Lloro. Lloro como aquel día en el que grité su nombre mientras la oscuridad sacudía sobre su féretro. Quizá morí con ella.
Después de este minuto, se escucha de nuevo al murmullo. A las voces cortadas por el llanto diciendo “no pasa nada, ya era mayor.” ¿Dejaremos de importar cuando cumplamos tantos años? ¿Acaso no duele tanto la pérdida cuando alguien muere mayor? Creo que esa es la frase más absurda, para consolar a la pena. “Es mayor.” “Ya pudo vivir su vida.” Creo que hay personas que han perdido la vida muy jóvenes y que han sido más felices que en toda la vida entera de algunas personas de 65 u 80 años. Caprichos de la vida. Azar. No sé.

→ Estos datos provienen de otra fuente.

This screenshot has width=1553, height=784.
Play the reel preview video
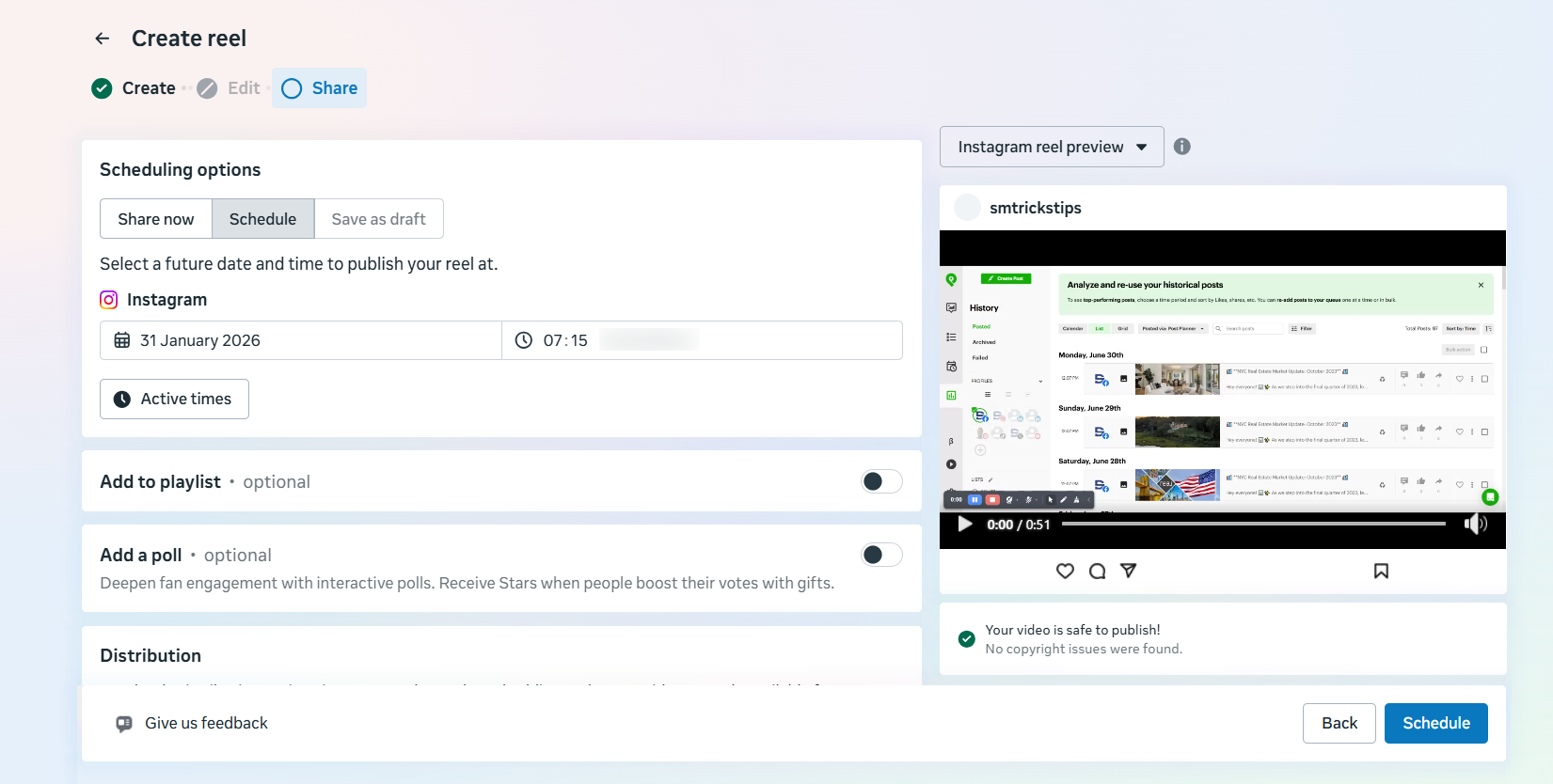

Veo cómo todos se funden en largos abrazos que calman al dolor, y refrenan la caída de las lagrimas que quieren brotar hacia las mejillas, saltando con fuerza.
Todos vamos a echar mucho de menos a la anciana. Sobre todo el hueco de mis horas muertas que ella ocupaba. Pero ahora ya no importa. La depresión sigue a mi lado. Respiro. Nadie parece sospechar que yo la he matado.